▸ EXTRACT

142. A trust can never be implied by the Court unless the intention to create a trust in the first place is clear. This was the holdings in the case of Peter Ndungu Njenga vs Sophia Watiri Ndungu (2000) eklr, where the Court held:“the concept of trust is not new, but only in case of absolute necessity, the Court may presume a trust. But such presumption is not to be arrived easily. The Courts will not imply a trust save in order to give effect to the intention of the parties. The intention of the parties to create a trust must be clearly determined before a trust is implied”

143. Again in the case of Juletabi African Adventure Ltd & Another vs Christopher Michael Lockley (2017)eKLR, where the Court held; -It is settled that the onus lies on a party relying on the existence of a trust to prove it through evidence. That is because: -“The law never implies, the Court never presumes, a trust, but in case of absolute necessity. The Courts will not imply a trust save in order to give effect to the intentions of the parties. The intention of the parties to create a trust must be clearly determined before a trust will be implied.”

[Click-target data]
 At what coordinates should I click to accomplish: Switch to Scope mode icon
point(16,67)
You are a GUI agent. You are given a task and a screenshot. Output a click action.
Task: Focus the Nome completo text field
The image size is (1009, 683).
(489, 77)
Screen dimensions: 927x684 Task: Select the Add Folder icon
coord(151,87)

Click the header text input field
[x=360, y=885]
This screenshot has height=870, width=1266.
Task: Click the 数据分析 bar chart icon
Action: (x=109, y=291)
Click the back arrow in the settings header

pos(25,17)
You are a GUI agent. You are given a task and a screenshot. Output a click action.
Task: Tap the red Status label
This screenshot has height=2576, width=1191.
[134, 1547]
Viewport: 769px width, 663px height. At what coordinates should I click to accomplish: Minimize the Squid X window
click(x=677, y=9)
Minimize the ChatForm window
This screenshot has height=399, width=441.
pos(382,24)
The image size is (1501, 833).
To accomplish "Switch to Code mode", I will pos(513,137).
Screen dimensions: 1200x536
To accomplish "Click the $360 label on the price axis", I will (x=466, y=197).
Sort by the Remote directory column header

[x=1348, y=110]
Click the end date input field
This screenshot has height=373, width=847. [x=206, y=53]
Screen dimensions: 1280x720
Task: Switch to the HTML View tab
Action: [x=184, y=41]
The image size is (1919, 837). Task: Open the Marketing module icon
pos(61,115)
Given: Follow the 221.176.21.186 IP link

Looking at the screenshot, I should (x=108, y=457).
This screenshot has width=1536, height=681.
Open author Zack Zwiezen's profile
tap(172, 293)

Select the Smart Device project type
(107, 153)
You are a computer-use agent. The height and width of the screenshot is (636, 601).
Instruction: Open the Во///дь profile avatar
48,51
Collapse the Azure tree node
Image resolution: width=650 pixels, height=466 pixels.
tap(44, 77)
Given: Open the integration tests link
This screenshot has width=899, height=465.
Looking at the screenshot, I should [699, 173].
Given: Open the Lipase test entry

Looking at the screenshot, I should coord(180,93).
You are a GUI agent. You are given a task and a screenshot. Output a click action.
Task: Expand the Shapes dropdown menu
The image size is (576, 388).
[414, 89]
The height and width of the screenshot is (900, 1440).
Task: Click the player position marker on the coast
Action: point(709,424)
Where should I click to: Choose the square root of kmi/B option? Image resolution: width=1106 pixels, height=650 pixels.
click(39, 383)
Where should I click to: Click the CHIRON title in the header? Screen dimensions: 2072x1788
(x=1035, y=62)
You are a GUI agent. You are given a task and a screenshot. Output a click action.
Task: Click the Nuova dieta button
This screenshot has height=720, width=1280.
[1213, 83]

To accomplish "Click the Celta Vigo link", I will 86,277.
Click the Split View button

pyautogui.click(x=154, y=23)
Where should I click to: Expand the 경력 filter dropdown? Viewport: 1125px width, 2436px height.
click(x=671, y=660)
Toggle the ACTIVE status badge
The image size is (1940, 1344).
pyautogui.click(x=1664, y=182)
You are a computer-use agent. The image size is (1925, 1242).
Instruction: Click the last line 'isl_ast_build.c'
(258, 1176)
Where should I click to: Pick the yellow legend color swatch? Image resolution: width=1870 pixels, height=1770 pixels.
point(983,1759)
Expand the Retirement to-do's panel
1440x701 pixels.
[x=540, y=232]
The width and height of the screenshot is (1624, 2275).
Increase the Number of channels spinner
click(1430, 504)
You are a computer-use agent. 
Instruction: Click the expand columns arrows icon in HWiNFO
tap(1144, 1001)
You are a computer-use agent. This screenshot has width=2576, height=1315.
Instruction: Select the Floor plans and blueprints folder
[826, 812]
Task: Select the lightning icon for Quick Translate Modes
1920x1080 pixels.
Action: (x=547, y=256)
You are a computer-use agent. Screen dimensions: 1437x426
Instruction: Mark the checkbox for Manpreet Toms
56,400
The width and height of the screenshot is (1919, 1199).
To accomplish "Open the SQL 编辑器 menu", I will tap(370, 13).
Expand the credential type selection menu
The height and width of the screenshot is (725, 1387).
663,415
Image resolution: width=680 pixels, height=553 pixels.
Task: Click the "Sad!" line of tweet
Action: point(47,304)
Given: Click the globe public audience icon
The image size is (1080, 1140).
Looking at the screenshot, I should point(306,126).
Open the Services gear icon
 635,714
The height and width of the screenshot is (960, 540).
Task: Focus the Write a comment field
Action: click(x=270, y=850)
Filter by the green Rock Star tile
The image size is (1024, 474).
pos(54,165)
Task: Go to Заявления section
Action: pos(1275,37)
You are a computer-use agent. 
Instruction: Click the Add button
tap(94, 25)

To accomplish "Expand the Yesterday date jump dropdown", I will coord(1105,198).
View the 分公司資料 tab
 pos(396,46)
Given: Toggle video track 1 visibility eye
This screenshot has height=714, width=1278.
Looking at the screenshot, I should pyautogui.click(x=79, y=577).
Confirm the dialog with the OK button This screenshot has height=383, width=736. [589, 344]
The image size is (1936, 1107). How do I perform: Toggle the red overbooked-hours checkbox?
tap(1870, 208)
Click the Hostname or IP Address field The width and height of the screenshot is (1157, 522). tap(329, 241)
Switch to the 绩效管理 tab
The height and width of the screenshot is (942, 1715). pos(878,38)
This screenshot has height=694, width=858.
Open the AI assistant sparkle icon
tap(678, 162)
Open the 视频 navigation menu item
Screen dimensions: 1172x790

▸ PROBLEMS AND TASKS
1. According to the excerpt on implied trusts, who bears the onus of proving that a trust exists?
2. Carry on the excerpt on implied trusts from its last sentence.

▸ SOLVED TASKS
1. The party relying on the existence of the trust bears the onus and must prove it through evidence.

2.
144. As submitted by the parties herein, the principles to be considered and proved for a claimant to qualify in a case of customary trust, have been clearly set out by the Supreme Court, in the case of: Isack Kieba M’inanga v Isaaya Theuri M’Lintari( supra) where it held as follows; -“Each case has to be determined on its own merits and quality of evidence. It is not every claim of a right to land that will qualify as a customary trust. In this regard, we agree with the High Court in Kiarie v. Kinuthia, that what is essential is the nature of the holding of the land and intention of the parties. If the said holding is for the benefit of other members of the family, then a customary trust would be presumed to have been created in favour of such other members, whether or not they are in possession or actual occupation of the land. Some of the elements that would qualify a claimant as a trustee are:1. The land in question was before registration, family, clan or group land.2. The claimant belongs to such family, clan, or group3. The relationship of the claimant to such family, clan or group is not so remote or tenuous as to make his/her claim idle or adventurous.4. The claimant could have been entitled to be registered as an owner or other beneficiary of the land but for some intervening circumstances.5. The claim is directed against the registered proprietor who is a member of the family, clan or group.”

145. Being guided by the above decisions and provisions of law, have the Plaintiffs herein availed sufficient evidence to prove their case on the required standard of balance of probabilities?

146. It is trite that he who alleges must proves as provided by Section 107 of the Evidence Act which provides;“107. (1)Whoever desires any court to give judgment as to any legal right or liability dependent on the existence of facts which he asserts must prove that those facts exist.(2)When a person is bound to prove the existence of any fact it is said that the burden of proof lies on that person.”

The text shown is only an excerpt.